Tasmania - Day 16 - Bicheno to St. Helens
- Distance 74.9km
- Max Elevation 62m
Tasmania - Bicheno to St. Helens Ride Profile
The Tasmania rain and wind prevented us from getting much sleep. Having packed the wet tent we put on our full rain gear and set off for "the best cycle ride in Australia" according to the author of the Tasmania Giro tour. Well today it wasn’t. Low clouds blocked the views and strong cold southerly winds buffeted us constantly although most of the time they were at our tails. It wouldn’t be true to say it poured with rain all day, it did slow to a drizzle at least twice. We just put our heads down and turned the pedals, the rain pouring down our faces and dripping off our noses.
About 25km from St Helens we met a couple of cycle tourists battling towards us into the headwind and we were glad we were going north. At Scamander, the first town for 58km, we had to stop to get warm. We were both soaked to the skin despite our waterproofs and sat and steamed while eating fish and chips and drinking mugs of hot coffee. A local lady told us that the weather would get worse and that we shouldn’t try to ride any further but catch the bus to Launceston.
Arriving at last in St Helens we found the nearest backpackers and went to book in. reception wasn’t open until 4pm but another guest let us in to shelter.
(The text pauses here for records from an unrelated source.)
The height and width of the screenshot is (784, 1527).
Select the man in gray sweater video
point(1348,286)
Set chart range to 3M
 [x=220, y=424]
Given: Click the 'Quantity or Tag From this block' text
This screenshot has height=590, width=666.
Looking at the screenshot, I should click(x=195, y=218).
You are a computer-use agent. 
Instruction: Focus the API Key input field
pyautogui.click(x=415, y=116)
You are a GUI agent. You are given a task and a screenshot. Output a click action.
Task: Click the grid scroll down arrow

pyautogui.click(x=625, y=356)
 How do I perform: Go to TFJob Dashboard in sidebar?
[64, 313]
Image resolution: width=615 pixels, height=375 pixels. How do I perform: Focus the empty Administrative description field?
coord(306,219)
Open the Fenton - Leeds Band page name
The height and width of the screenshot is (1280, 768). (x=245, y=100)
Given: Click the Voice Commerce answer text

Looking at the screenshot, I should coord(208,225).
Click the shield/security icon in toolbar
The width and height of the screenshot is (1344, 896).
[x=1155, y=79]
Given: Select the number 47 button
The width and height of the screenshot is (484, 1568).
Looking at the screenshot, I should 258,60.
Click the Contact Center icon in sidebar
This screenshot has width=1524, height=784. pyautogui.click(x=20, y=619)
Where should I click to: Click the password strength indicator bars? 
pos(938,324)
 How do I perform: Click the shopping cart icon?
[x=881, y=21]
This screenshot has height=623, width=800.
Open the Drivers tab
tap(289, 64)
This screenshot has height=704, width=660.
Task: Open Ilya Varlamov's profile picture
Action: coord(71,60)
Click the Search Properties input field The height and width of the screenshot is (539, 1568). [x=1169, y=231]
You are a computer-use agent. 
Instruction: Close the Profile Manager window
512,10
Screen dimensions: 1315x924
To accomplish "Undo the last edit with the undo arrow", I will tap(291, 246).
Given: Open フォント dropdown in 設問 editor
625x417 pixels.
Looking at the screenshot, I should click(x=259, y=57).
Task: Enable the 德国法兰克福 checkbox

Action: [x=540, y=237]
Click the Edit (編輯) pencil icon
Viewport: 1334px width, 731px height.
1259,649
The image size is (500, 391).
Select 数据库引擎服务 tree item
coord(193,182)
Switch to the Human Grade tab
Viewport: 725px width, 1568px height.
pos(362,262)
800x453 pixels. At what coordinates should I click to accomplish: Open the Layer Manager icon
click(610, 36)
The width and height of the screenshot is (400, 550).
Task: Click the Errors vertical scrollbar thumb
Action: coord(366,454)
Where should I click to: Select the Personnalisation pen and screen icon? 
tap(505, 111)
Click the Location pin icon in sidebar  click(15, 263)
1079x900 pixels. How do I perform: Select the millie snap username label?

We got an en-suite double room with a BATH and filled it to the brim with boiling hot water to thaw out. There was no heating in the hostel so the wet gear just got spread around the bathroom to dry.
The next morning the rain was still pouring down so we decided to stay put, get Steve an appointment at the dentist to fix his broken cap, and book a ticket on the bus to Launceston the following day.
Steve’s appointment was at 2pm and by then the rain was even more intense. By 3pm the main road had disappeared under 6 inches of water, the hostel was like an island in a lake of water and the Tasmania fire-brigade had arrived to start pumping the water out of the flooded building opposite. Steve meanwhile had had to have his tooth root extracted and then wade back through a foot of water along the street. The hostel owner was getting very anxious as the flood was expected to get worse at high tide, due in 3 hours.
Luckily the rain abated soon after and the water level quickly receded. Our wet gear wasn’t drying so we asked for an electric heater which speeded things up.